Among the top four therapeutic drug classes with the highest total costs, three were characterized as lower-cost and high-volume drugs for chronic diseases, specifically mental-health disorders, diabetes and respiratory conditions. The top class was biologic treatments for autoimmune conditions. Between 2016 and 2018, biologic and non-biologic treatments for autoimmune conditions was a top growing class, primarily due to claimant growth. Other top treatment classes were for cancer and diabetes, which grew in cost largely because of recent innovations in these therapies.
As for the costs of specific drugs, lower-cost therapies are still contributing to cost growth, mostly due to increased utilization, especially for chronic diseases. However, 2018’s price reductions for generic drugs moderated growth for this category. Meanwhile, drugs that cost between $10,000 and $25,000 made up half of cost growth due to a rising number of claimants, considering several biologic treatments for autoimmune diseases fall under that category.

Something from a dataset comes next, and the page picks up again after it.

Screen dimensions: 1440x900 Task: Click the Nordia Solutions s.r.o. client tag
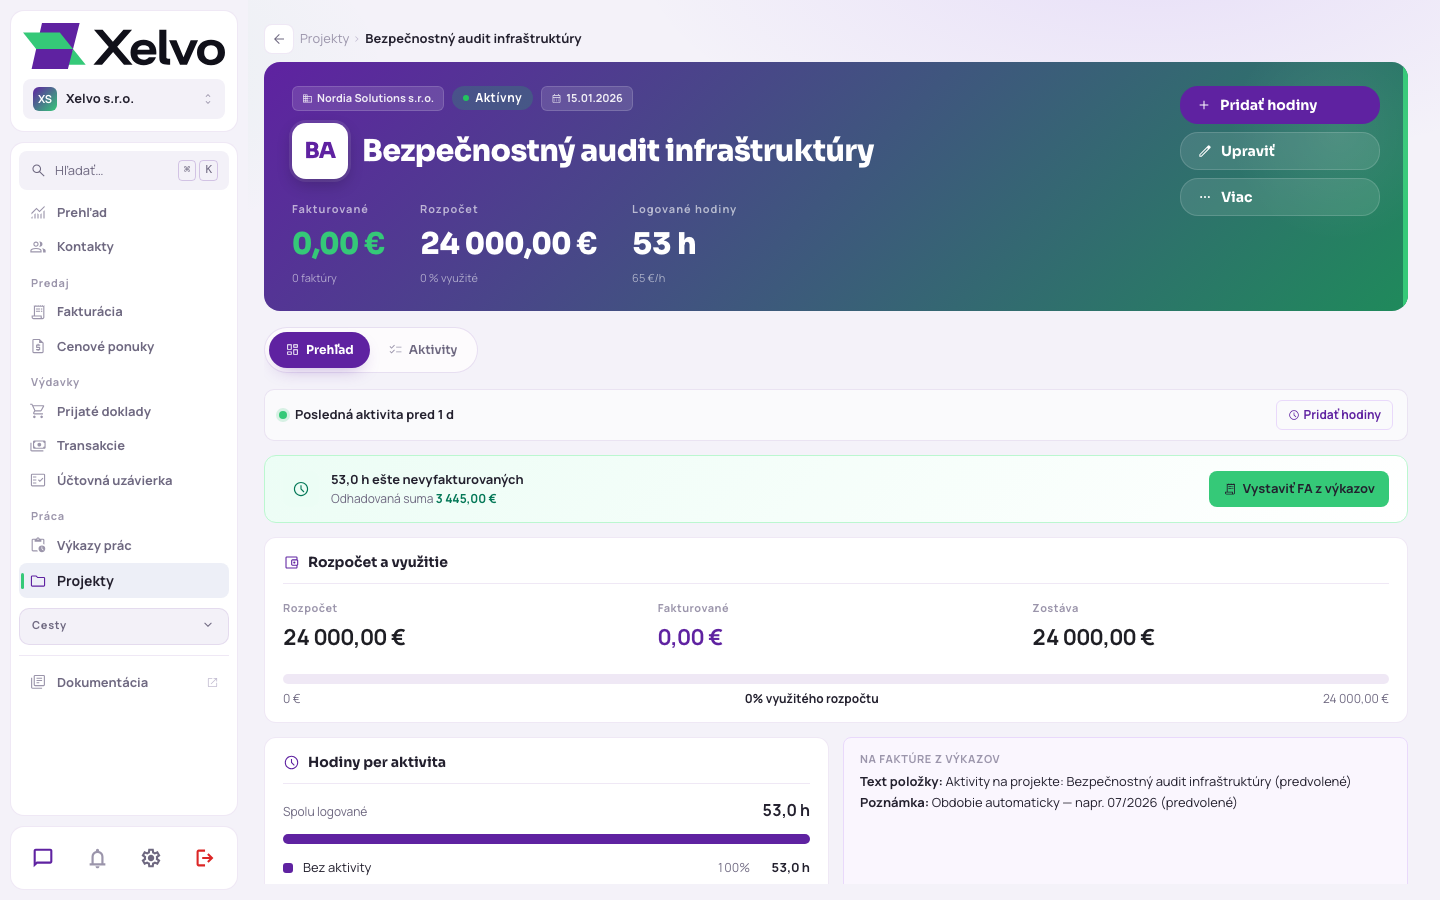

Read: Plan sponsors using generic substitution, co-payments to curb drug plan costs: report
Regionally, while most provinces saw comparable compound annual growth rates, ranging between 3.6 per cent and 5.6 per cent, Quebec accounted for the largest proportions of national growth. Ontario, the most populous province, saw a muted growth rate of 1.3 per cent, due to OHIP+, while British Columbia was the other outlier with a growth rate of 13.6 per cent.
In B.C., Alberta, Saskatchewan and Manitoba, where provincial drug plans cover a greater share of the cost of drugs in higher-cost categories, cost growth stemmed largely from less expensive drugs for common chronic diseases. Meanwhile, Ontario, Quebec and the Atlantic provinces saw more growth from higher-cost drugs since these provinces are less integrated with public drug plans, causing private plans to foot more of the bills.
“We encourage employers to look at [their] own costs, compare versus the national report and then talk to [their] advisor, broker or insurance provider and find out, ‘Why does ours look different?'” says Farago.